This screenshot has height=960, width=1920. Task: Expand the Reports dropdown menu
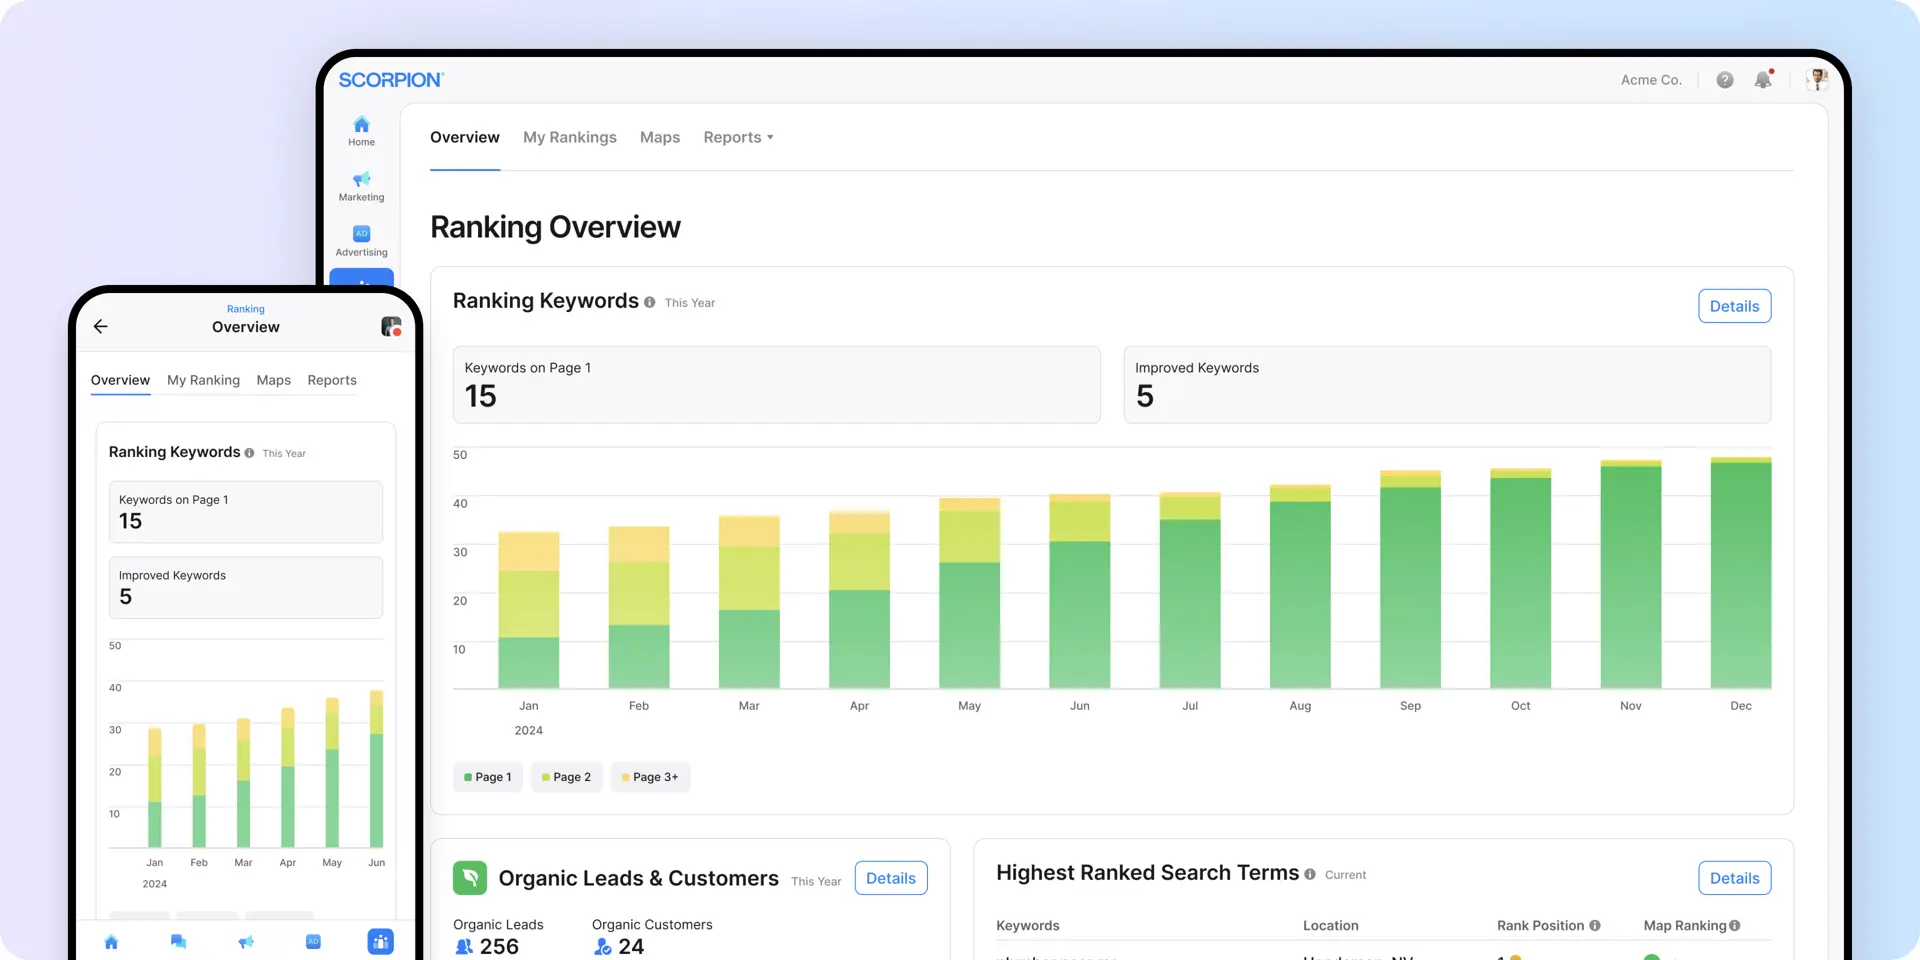coord(738,138)
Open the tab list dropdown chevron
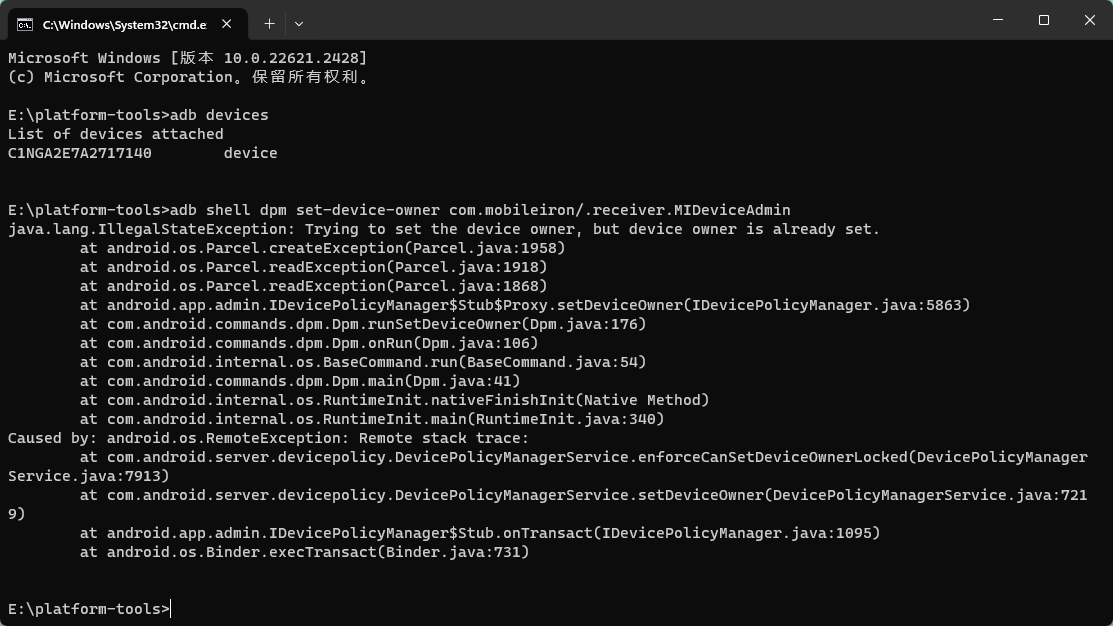 pos(297,23)
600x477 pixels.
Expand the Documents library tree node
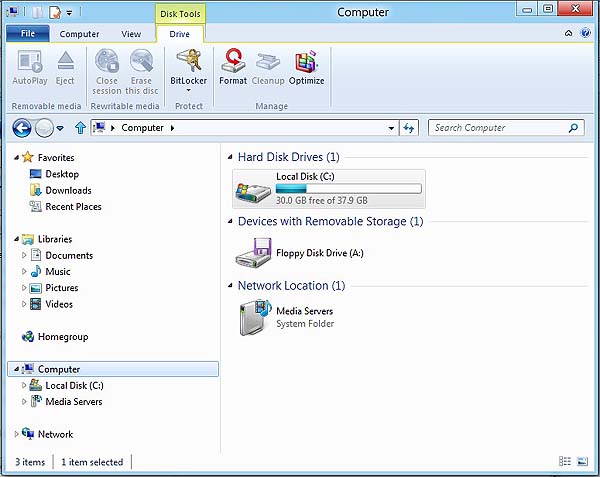pos(25,256)
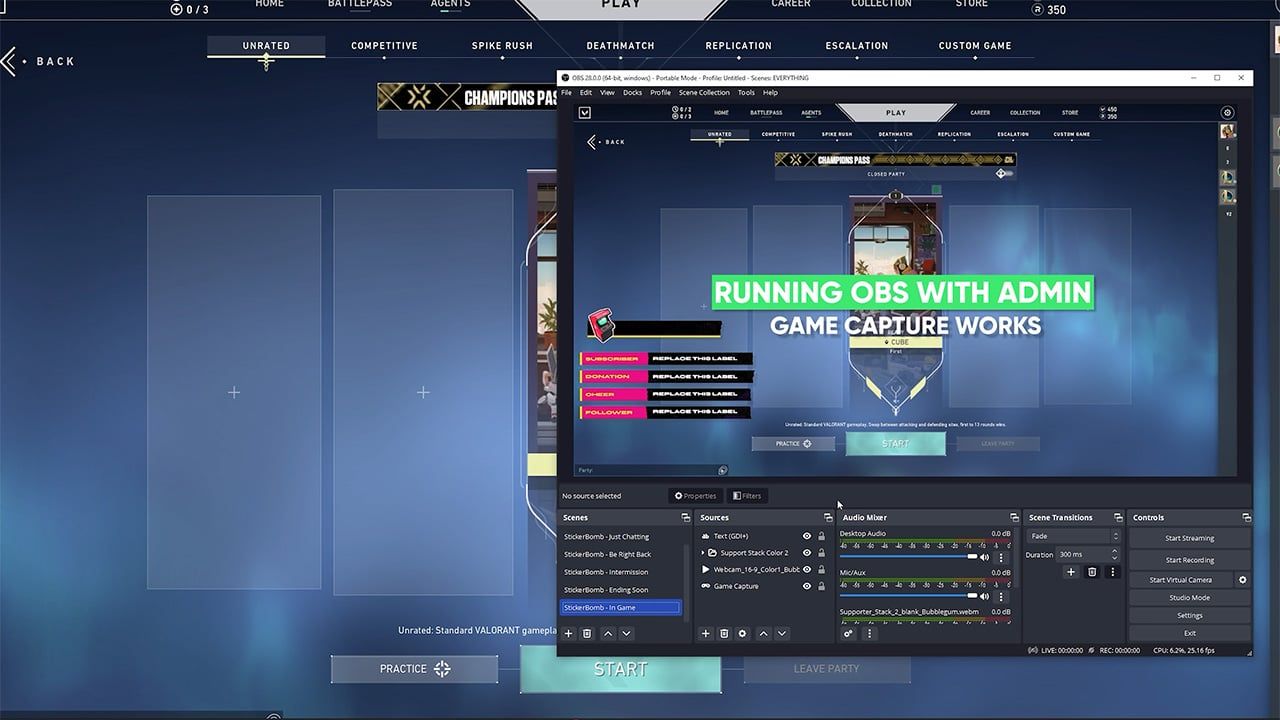This screenshot has height=720, width=1280.
Task: Click the remove scene trash icon
Action: tap(587, 633)
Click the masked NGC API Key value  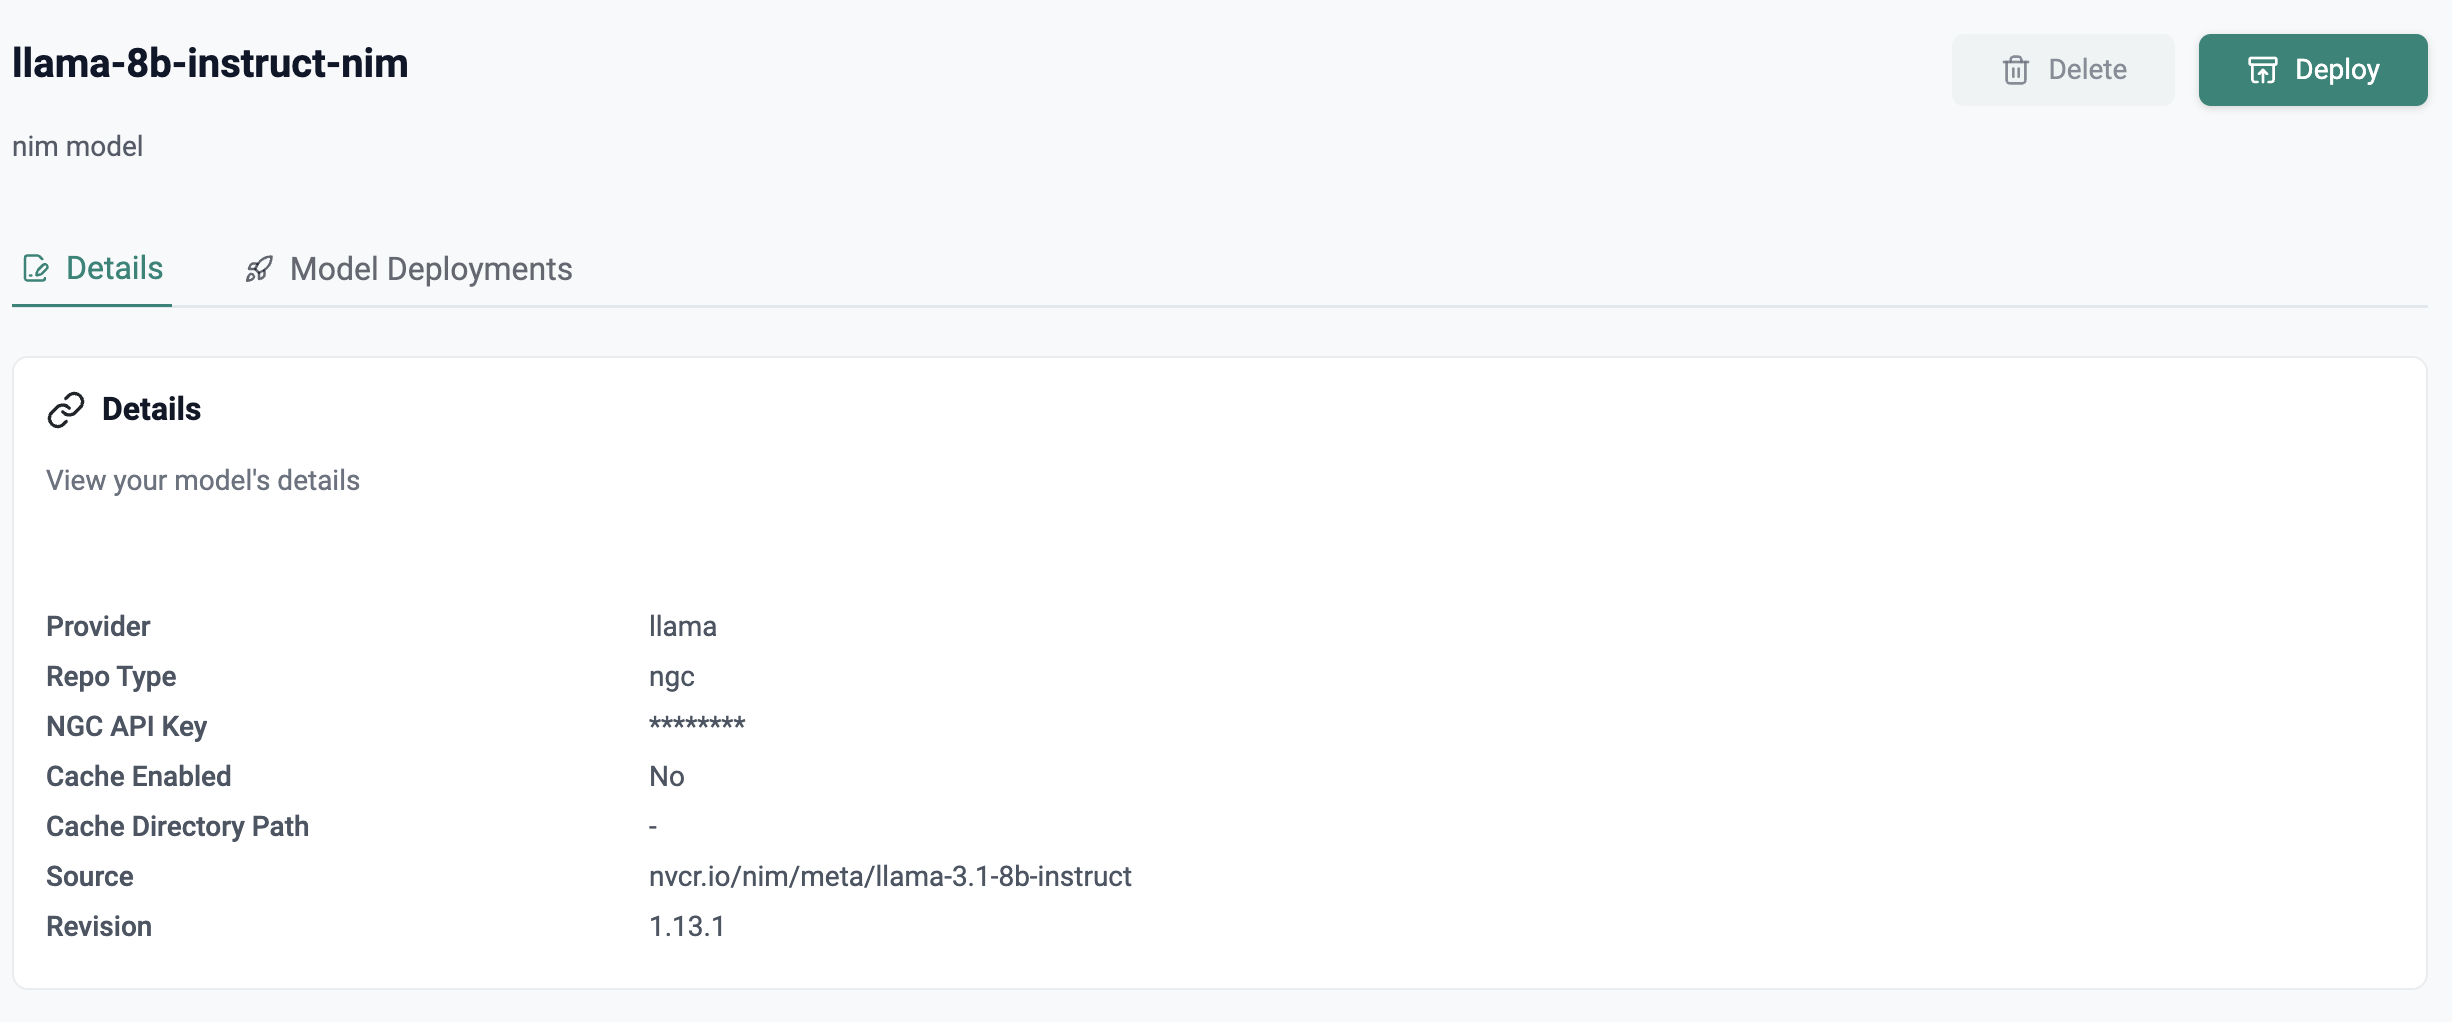[697, 725]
- - - - -
- WHAT THE TASK ASKS: Output, line for line and exactly, the records above from their first line through the one with "600x477 pixels.", both ends included, but no pictures.

- COMPLETED EXERCISE:
This screenshot has height=960, width=1920. Task: Expand the Reports dropdown menu
coord(738,138)
Open the tab list dropdown chevron
 pos(297,23)
600x477 pixels.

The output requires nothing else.